Exercise objective
Report how many of the lines below contain the string "Viewport", matching case exactly. Give only the number.
"""
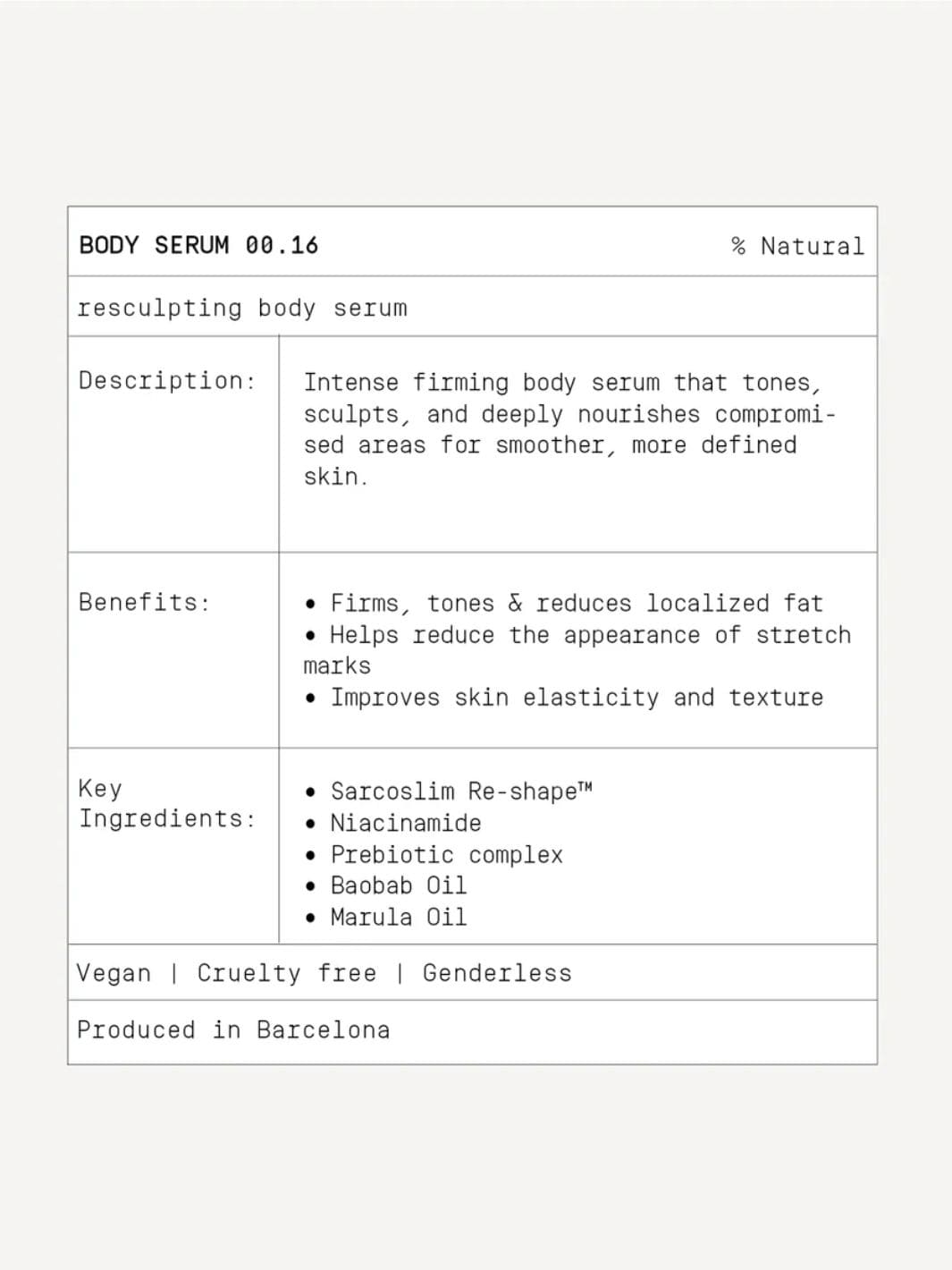The height and width of the screenshot is (1270, 952).
Task: Click the word skin. ending the description
Action: click(x=335, y=477)
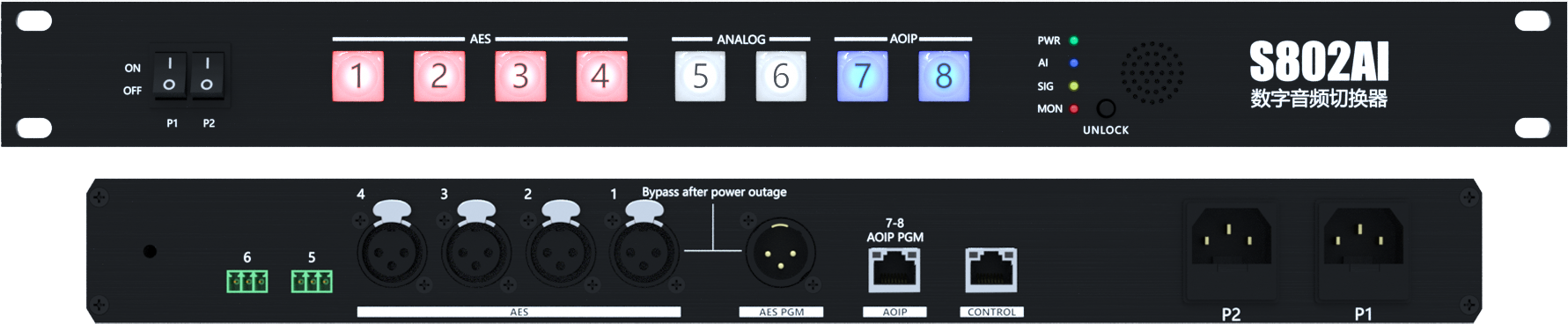Select ANALOG input button 6
Viewport: 1568px width, 324px height.
pos(781,76)
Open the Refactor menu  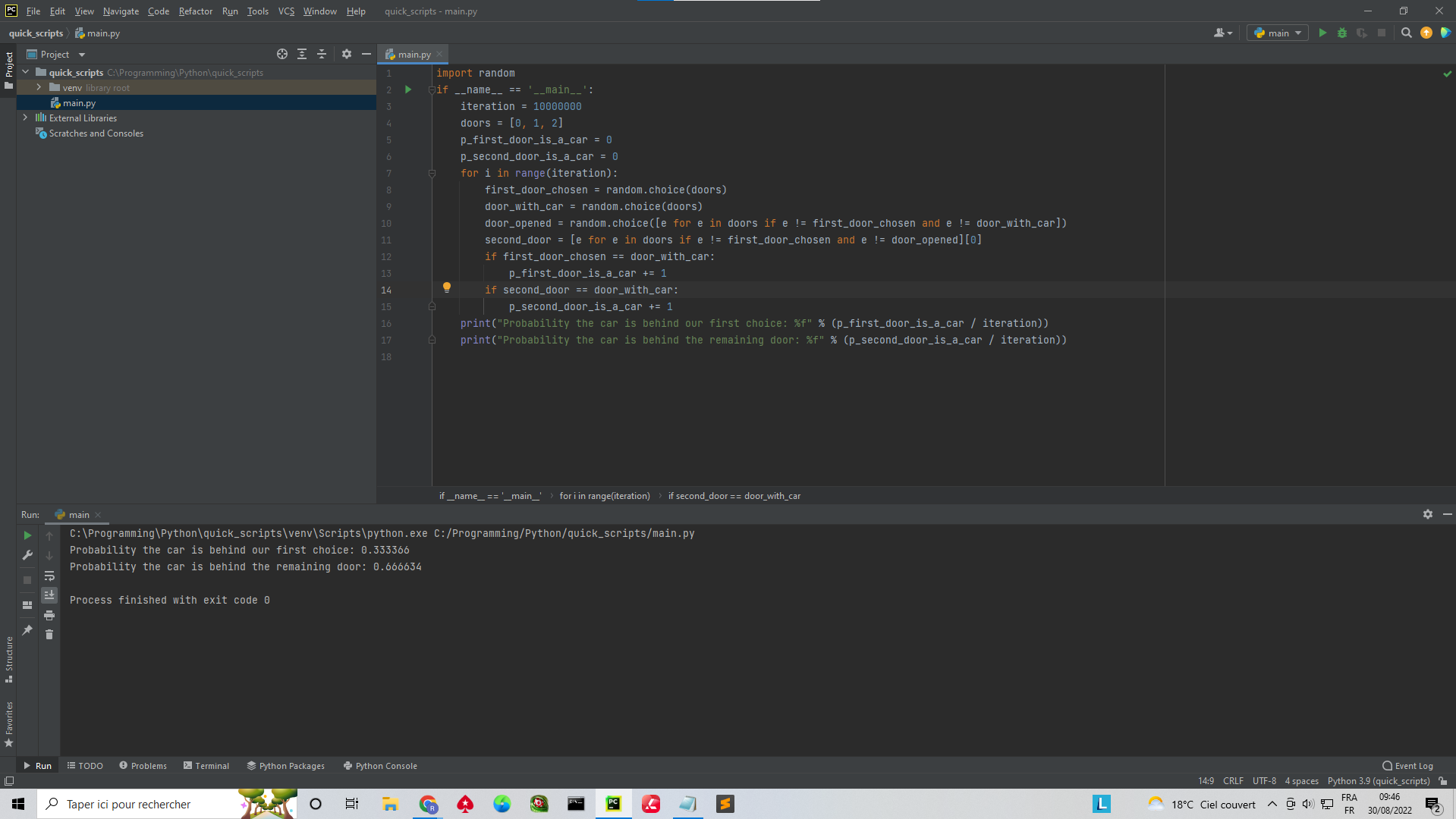195,11
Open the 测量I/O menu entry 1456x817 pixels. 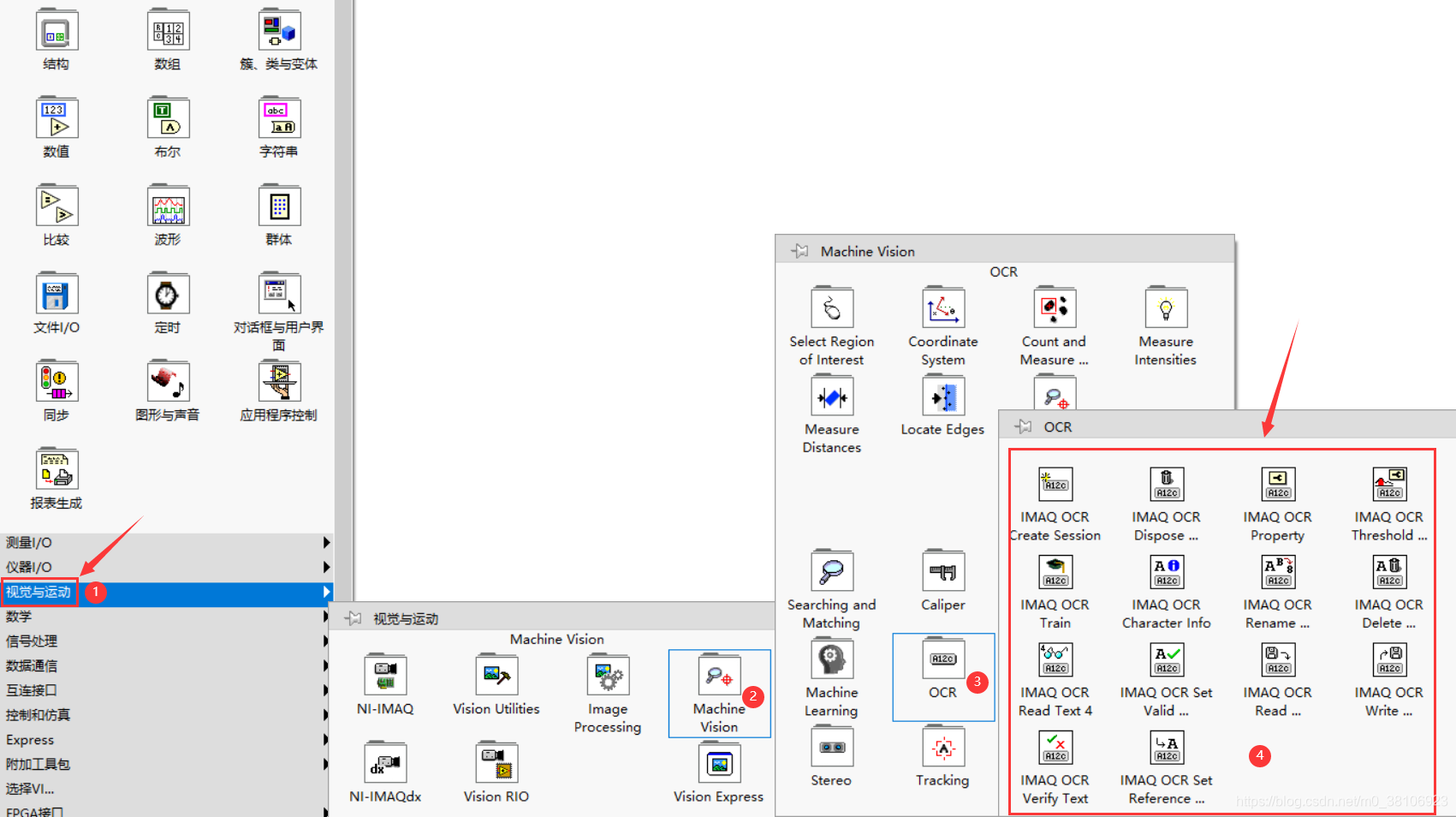(x=29, y=542)
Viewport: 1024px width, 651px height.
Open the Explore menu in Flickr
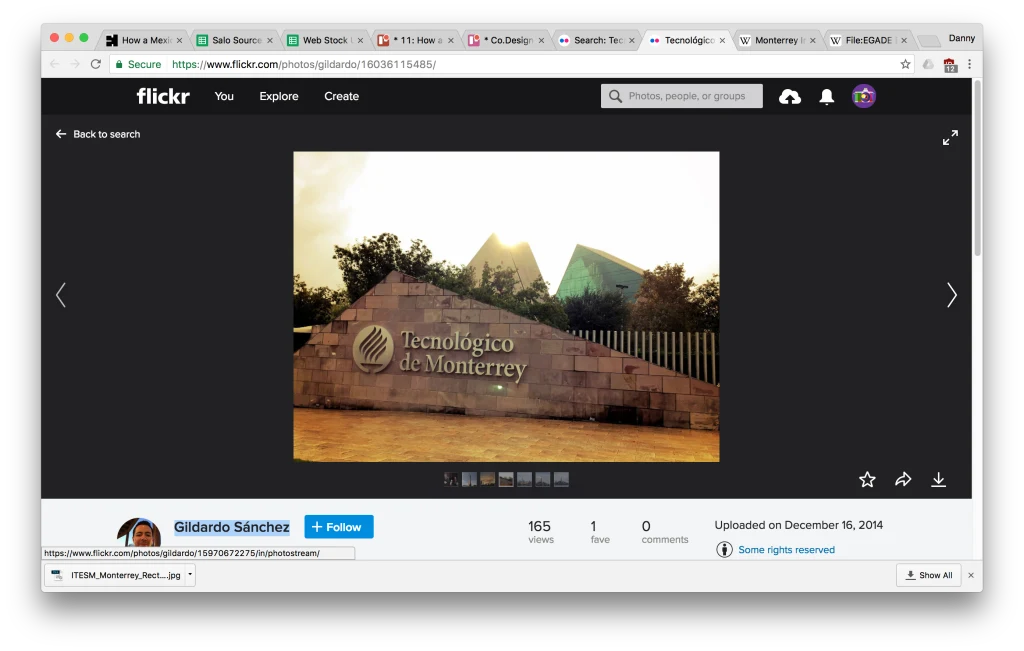(x=279, y=97)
"""
Exercise result
2